Seu apelo contra as armas nucleares teve um contexto especial neste ano. Abe se encontra em pleno processo de buscar aprovação parlamentar para uma série de leis que permitirão, pela primeira vez e apenas sob determinadas circunstâncias, que este país possa participar de missões de combate fora do seu território, com o objetivo de ajudar aliados em perigo. Para o Governo japonês, a reinterpretação da Constituição pacifista vigente desde o fim da Segunda Guerra Mundial é algo necessário, pois permitirá ao país manter uma relação militar mais equilibrada com seus aliados, principalmente os Estados Unidos. Para seus críticos, representa uma iniciativa anticonstitucional, que deixa o país mais perto de voltar a se envolver em conflitos bélicos, após 70 anos de paz ininterrupta.

Entre as vozes mais críticas se encontram, precisamente, a dos hibakushas. “É algo anticonstitucional”, afirma Hiromi Hasai, catedrático aposentado de Física Nuclear na Universidade de Hiroshima e sobrevivente do ataque atômico, ecoando uma opinião já expressa por juristas locais. “Abe quer estar do lado dos ganhadores, mas em uma guerra nunca há ganhadores. Nós dizemos não à guerra, não a que as coisas se decidam mediante o uso da força”, acrescentou Hasai. Uma organização que reúne sobreviventes, chamada Nihon Hydankyo, criticou duramente o Governo depois de a Câmara Baixa aprovar esses projetos de lei, no mês passado.

Quem viveu a guerra teme também que, em seu discurso por ocasião do aniversário do fim da guerra, no próximo dia 15, Abe tente atenuar o pedido de desculpas tradicionalmente feito nessa data por governantes anteriores.

Esta semana, o ministro da Defesa, Gen Nakatani, reavivou a polêmica ao admitir que, teoricamente, os projetos de lei em debate e aqueles que a Câmara Baixa já aprovou poderiam permitir que o Japão transportasse armas nucleares para seus aliados.

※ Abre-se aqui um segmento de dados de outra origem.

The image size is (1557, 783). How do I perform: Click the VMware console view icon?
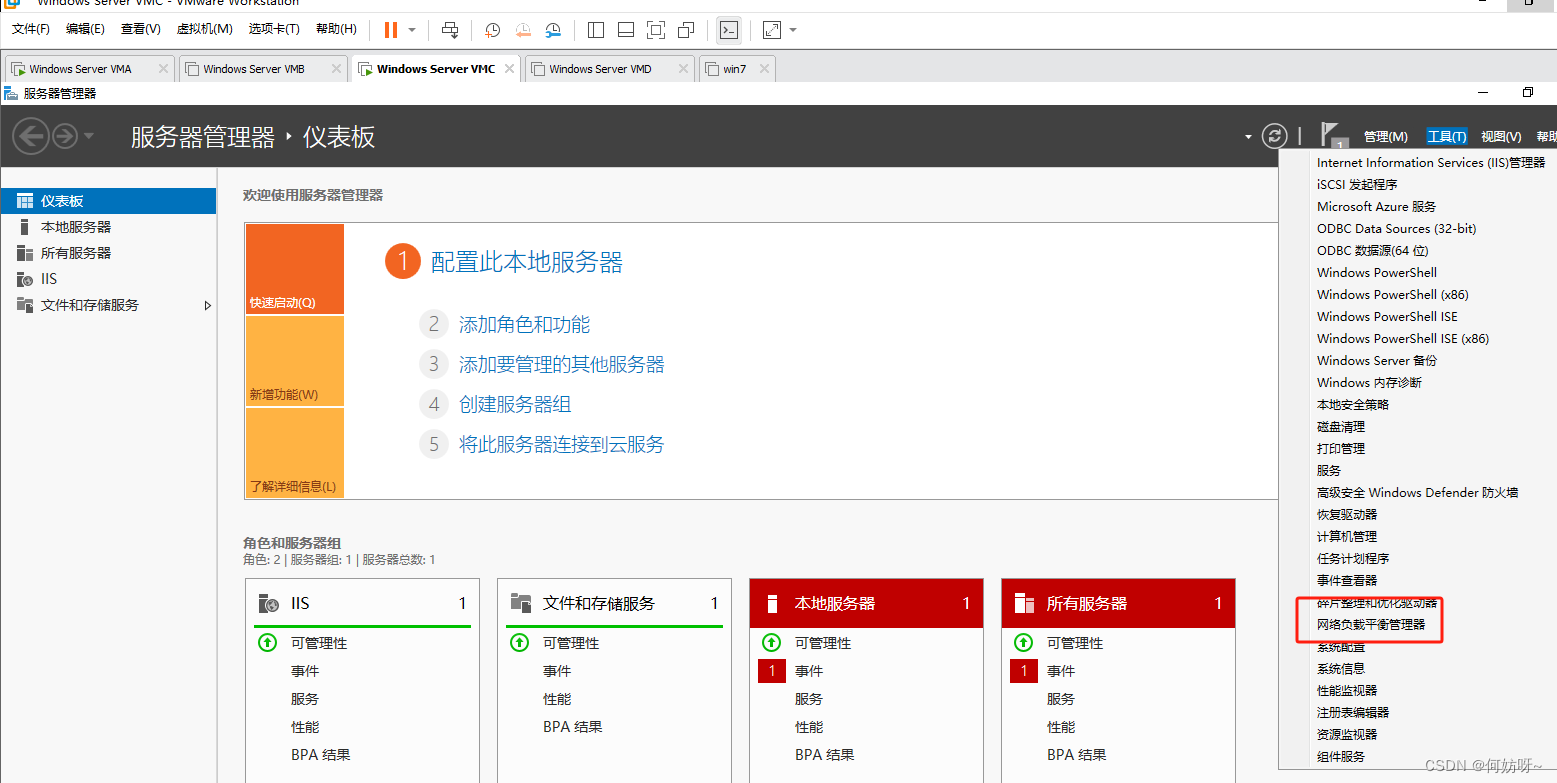point(729,30)
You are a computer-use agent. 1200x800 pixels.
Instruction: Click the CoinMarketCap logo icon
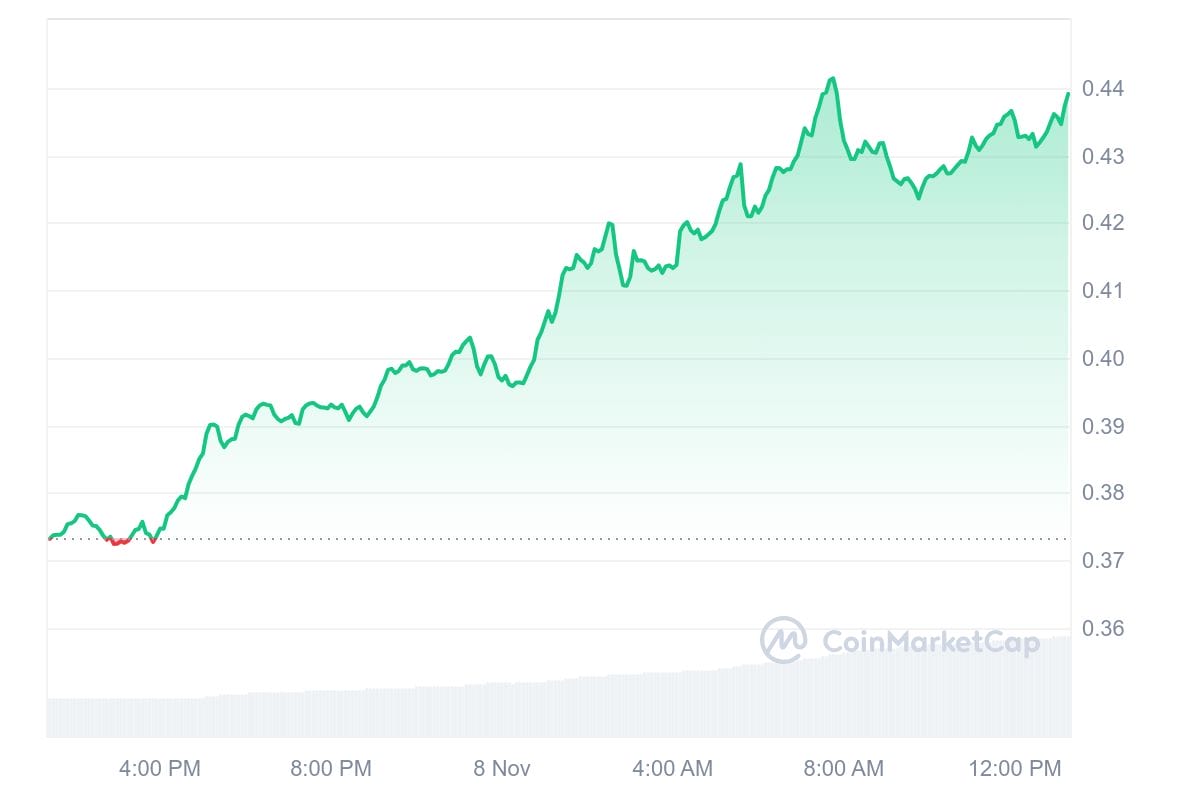(784, 640)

Imediatamente, no entanto, apressou-se em esclarecer que é altamente improvável que isso aconteça.

Abe foi reeleito nas eleições antecipadas de dezembro, mas sua popularidade vem caindo progressivamente desde então, situando-se atualmente abaixo de 40%, segundo as pesquisas. Em seu breve discurso em Hiroshima, Abe não fez referência à polêmica. Mas, depois da sua fala, ouviram-se entre o público gritos isolados de “não queremos guerra!”.

Os demais participantes também insistiram na mensagem pró-abolição das armas nucleares. “Para coexistir, devemos abolir o mal absoluto e a total desumanidade que as armas representam”, observou o prefeito de Hiroshima, Kazumi Matsui. Mas, diferentemente de Abe, Matsui pareceu fazer uma referência à polêmica que cerca a nova atitude mais militarista do Governo japonês. “Trabalhar com paciência e perseverança (para obter sistemas de segurança que permitam eliminar a ameaça nuclear) será vital e exigirá que promovamos no mundo todo o caminho para a paz verdadeira, revelado pelo pacifismo da Constituição japonesa”, afirmou.